[Dataset excerpts]
+-------+

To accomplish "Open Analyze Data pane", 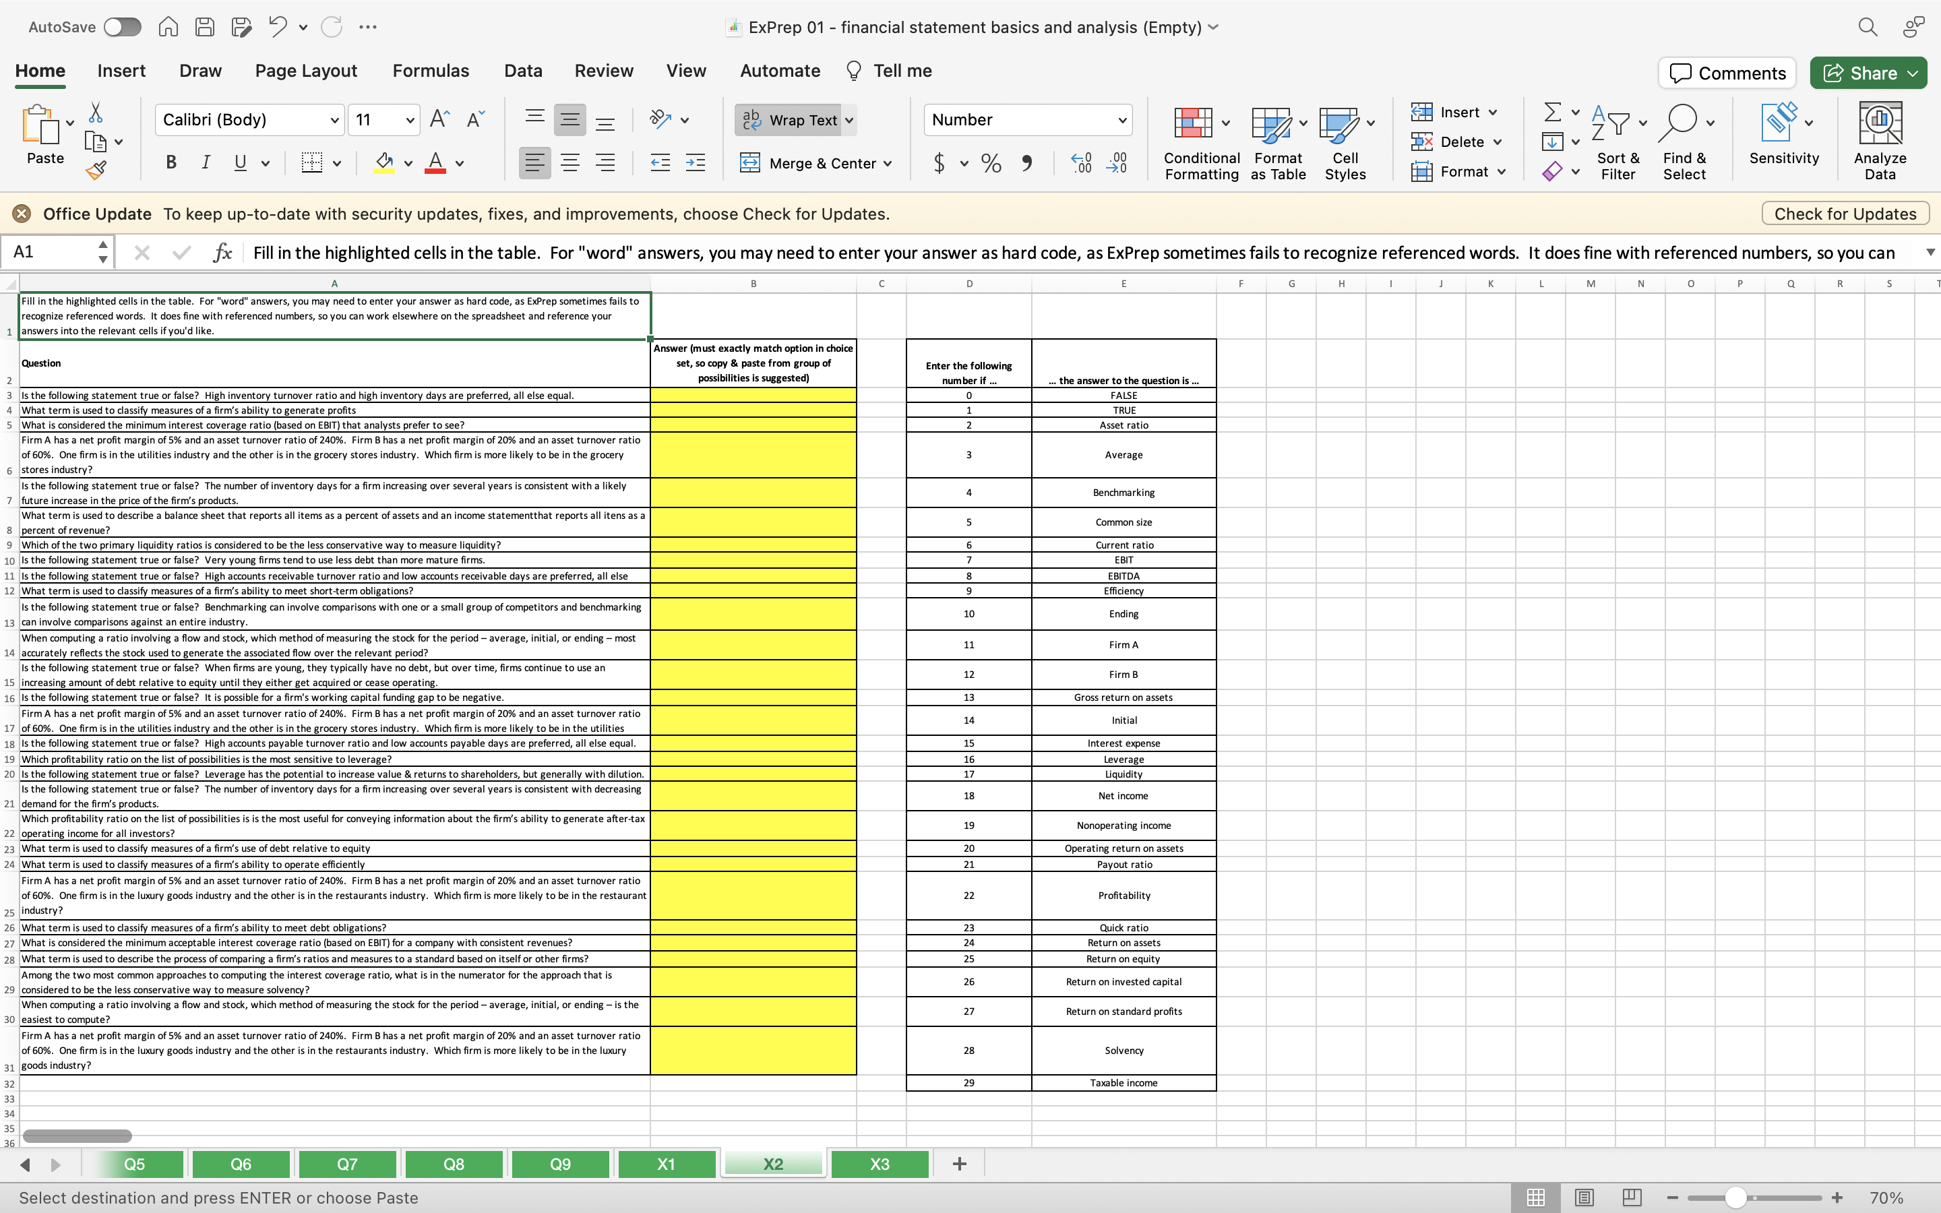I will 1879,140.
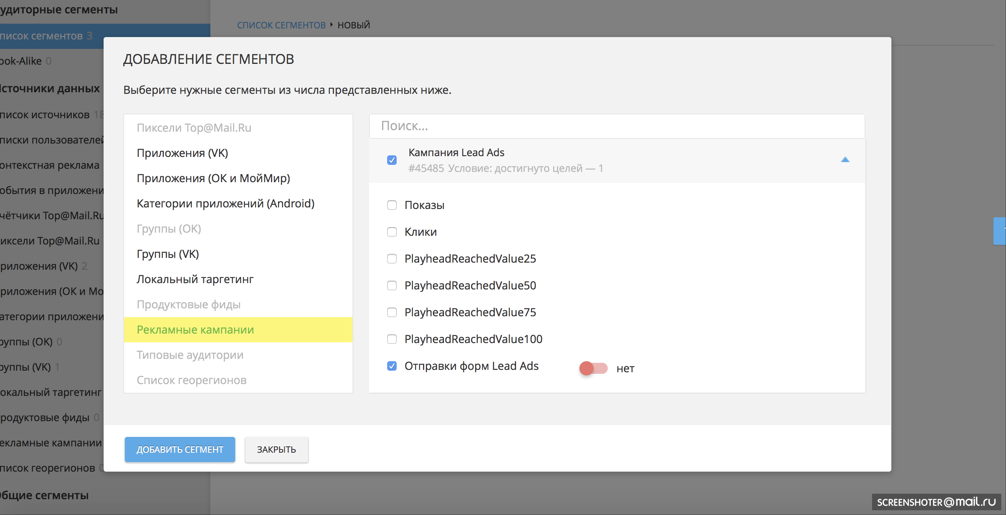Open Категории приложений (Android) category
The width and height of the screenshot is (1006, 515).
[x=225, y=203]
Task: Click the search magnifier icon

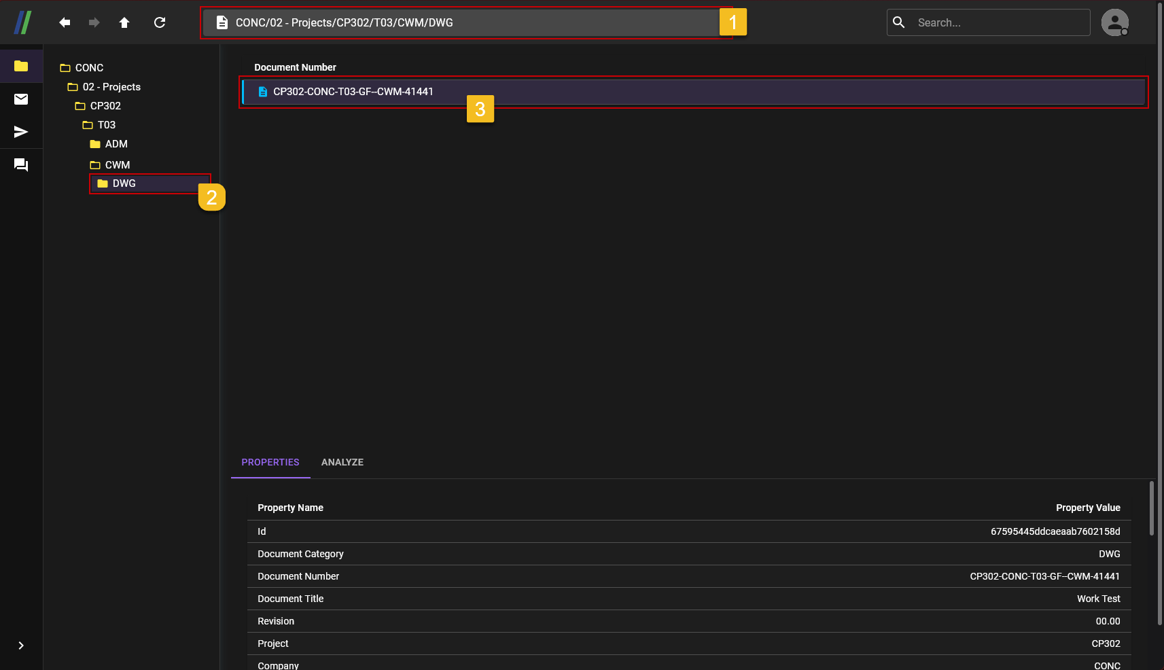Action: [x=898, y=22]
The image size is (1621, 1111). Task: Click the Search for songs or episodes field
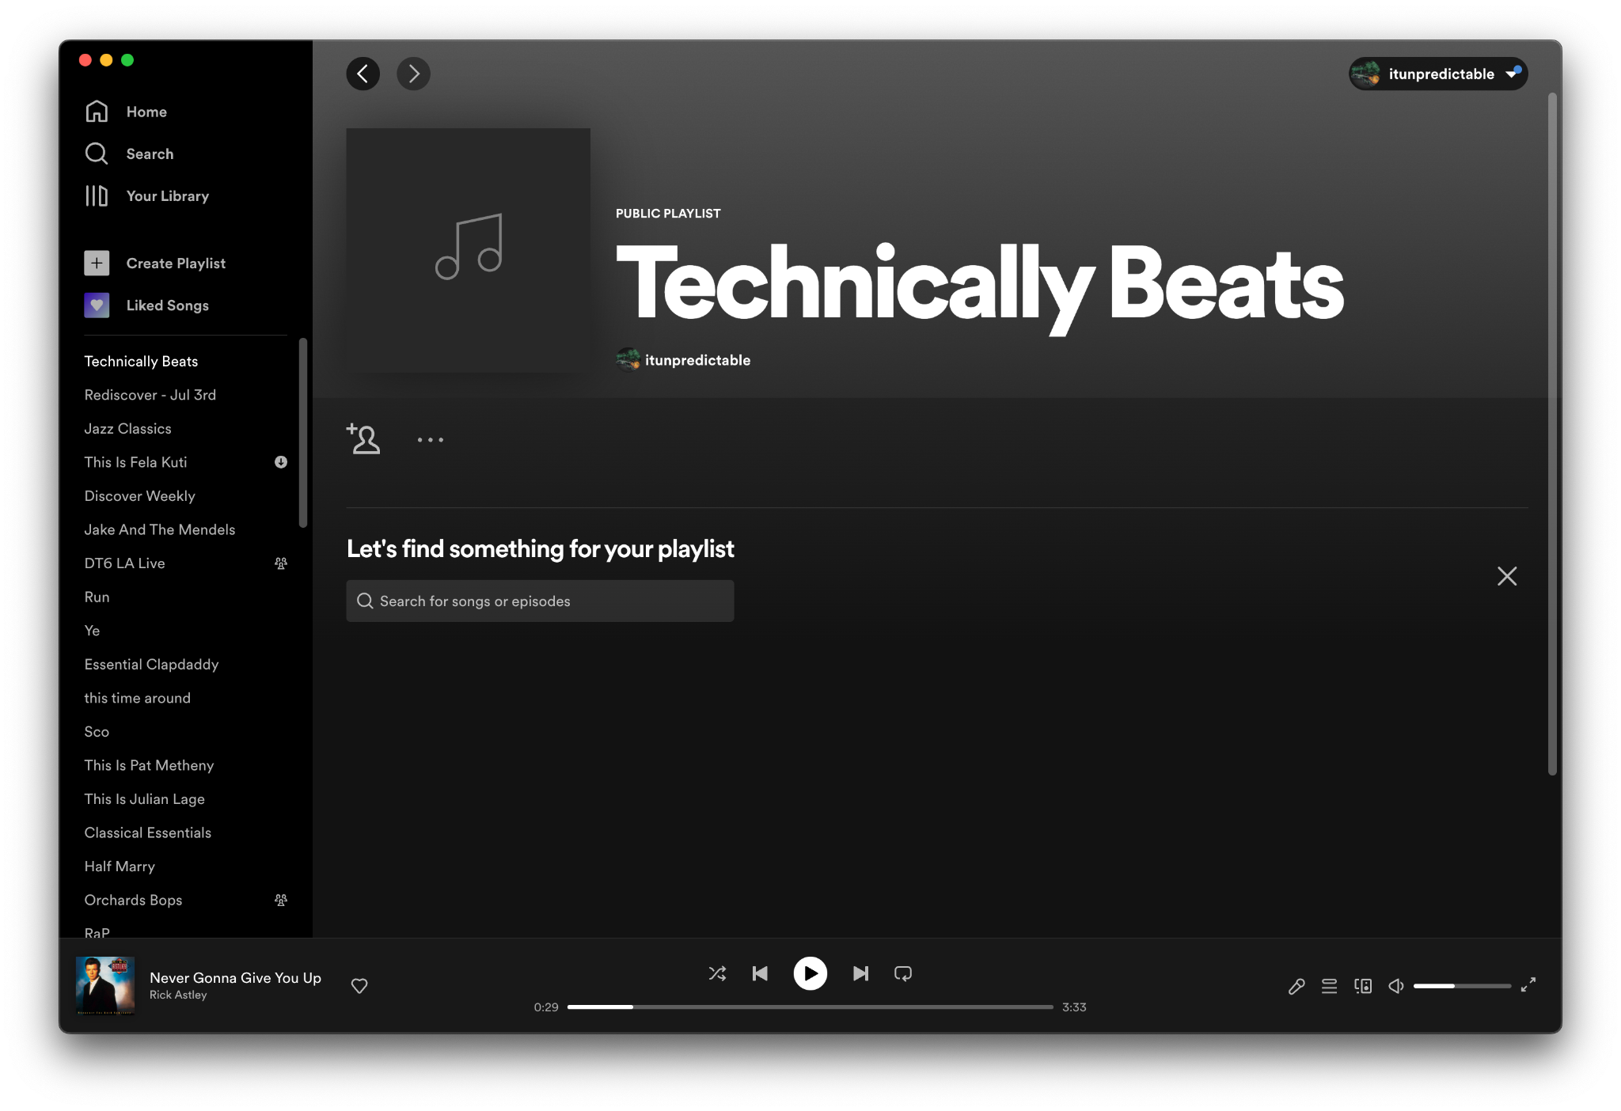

+-------+

** INSTRUCTIONS TO FOLLOW **
Once the line holding "Task: Click the search magnifier icon" is found, copy it and each later line exactly through the end of the data, leaving out the pictures.

** OUTPUT **
Task: Click the search magnifier icon

Action: [x=898, y=22]
The image size is (1621, 1111). Task: Click the Search for songs or episodes field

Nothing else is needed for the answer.